自己破産とはどんな制度なのか
自己破産は裁判所に申し立てることですべての債権者からの借金を免責にしてもらう手続きのことです。
債務整理には4つの方法がありますが、借金が免責になるのは自己破産だけになります。
このように債務者に対してメリットの大きい制度ですが、法的に自己破産の目的は債務者の経済的な生活の立て直しと、債権者のために債務者の財産を清算して返済に充てるという2つの側面があります。
つまり自己破産とは、債務者のみならず債権者のための制度でもあるのです。
そのため自己破産にあたって、債務者は自身の個人的な全て資産を清算する必要があります。
この方法は自身で申し立てることも可能ですが、手続きが複雑なため弁護士に依頼するか、依頼しなくても意見を聞いておいた方が良いでしょう。
自己破産は「管財事件」と「同時廃止」がある
自己破産には「管財事件」と「同時廃止」の2種類があります。
管財事件は債務者にある程度の財産があり、それを清算して債権者に分配する場合にとられる方法です。
債権者と債務者との過去の事実関係や債務者の個人資産などを調査するのに、大きな手間と時間が必要なのでその業務を行う「破産管財人」が関わるのが特徴です。
自己破産を管財事件として進めるには最低でも20万円が必要なため、このラインが自己破産が管財事件になるかどうかの一つの目安になります。
しかしほとんどの自己破産の申立人(債務者)は資産に余裕がありません。
このように清算するべき資産がない場合は、破産管財人を必要としない「同時廃止」になり、免責手続きだけが進みます。
原則として自己破産ができない借金がある
自己破産のメリットは何といっても借金が免責されることでしょう。
そして借金そのものの免責は自己破産の手続きでしか得られることはありません。
しかし、だからと言って自己破産を借金帳消しのリセットボタンのように考えるのは大変危険なことです。

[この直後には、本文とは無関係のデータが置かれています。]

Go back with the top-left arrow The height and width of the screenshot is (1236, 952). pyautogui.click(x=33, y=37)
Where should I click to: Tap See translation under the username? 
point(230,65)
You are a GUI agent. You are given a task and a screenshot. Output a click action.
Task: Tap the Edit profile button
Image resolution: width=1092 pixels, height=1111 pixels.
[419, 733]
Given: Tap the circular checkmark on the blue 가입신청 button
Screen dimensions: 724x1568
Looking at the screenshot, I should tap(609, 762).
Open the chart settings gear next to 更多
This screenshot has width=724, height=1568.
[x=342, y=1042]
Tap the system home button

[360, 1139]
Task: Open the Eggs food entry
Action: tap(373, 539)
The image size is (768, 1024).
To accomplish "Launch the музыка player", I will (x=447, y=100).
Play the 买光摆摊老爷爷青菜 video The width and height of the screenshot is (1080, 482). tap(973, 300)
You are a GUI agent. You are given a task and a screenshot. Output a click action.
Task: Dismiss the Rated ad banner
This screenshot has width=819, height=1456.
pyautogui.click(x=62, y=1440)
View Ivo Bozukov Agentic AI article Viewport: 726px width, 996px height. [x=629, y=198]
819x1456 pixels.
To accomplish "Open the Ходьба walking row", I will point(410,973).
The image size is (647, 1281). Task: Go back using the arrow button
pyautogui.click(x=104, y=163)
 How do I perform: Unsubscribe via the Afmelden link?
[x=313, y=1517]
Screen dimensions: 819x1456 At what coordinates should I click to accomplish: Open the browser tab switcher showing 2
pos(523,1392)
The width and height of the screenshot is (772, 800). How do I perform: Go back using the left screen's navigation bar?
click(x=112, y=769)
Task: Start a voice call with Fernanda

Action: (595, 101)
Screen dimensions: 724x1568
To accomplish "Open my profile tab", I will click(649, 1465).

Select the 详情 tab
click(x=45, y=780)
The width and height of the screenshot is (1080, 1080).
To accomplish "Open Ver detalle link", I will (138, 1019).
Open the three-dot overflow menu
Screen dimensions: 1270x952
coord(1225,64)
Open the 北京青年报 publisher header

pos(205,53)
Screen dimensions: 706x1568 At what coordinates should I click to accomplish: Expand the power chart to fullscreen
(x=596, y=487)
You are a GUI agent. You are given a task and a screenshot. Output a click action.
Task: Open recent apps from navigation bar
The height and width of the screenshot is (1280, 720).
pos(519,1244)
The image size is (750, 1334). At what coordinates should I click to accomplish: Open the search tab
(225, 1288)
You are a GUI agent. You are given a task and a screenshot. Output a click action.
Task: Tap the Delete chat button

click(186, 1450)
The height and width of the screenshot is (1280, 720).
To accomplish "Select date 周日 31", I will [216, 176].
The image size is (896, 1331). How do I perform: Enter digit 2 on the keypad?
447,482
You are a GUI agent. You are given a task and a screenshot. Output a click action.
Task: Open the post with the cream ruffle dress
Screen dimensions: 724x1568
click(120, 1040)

なぜなら自己破産には「免責不許可事由」というものがあり、浪費やギャンブルでできた借金については適用外になってしまうからです。
自己破産の手続きを進めていく上で浪費や債権者隠しがないかどうかも含め、家計の調査も行われます。
仮に上記のような免責不許可事由が明らかになった場合は、せっかく費用をかけて自己破産の手続きを行ったとしても全て無駄になってしまうので注意が必要です。
自己破産はデメリットが大きいのか?
一般的には自己破産は資産も社会的信用も何もかも失うように思われていますが、具体的にはどうでしょうか?
確かに車や土地といった資産をはじめ、自己破産では現金は99万円までしか手元に残すことを許されていません。
しかし社会的信用に関して、信用情報に傷がつく(ブラックリストに載る)や官報に載ることは実際にそれほど広く世間に知られるわけではなく、大きな借金を抱えて暮らすリスクに比較すればそれほど恐れることでもないでしょう。
ただし、自己破産すれば職業に制限がついてしまいます。
たとえば弁護士などの士業や警備員、生命保険関連などの一部の職には就けなくなってしまうのです。
もし、申立人がこれらの職で生活していたとしたら生活の糧を失うことになってしまうので熟慮が必要です。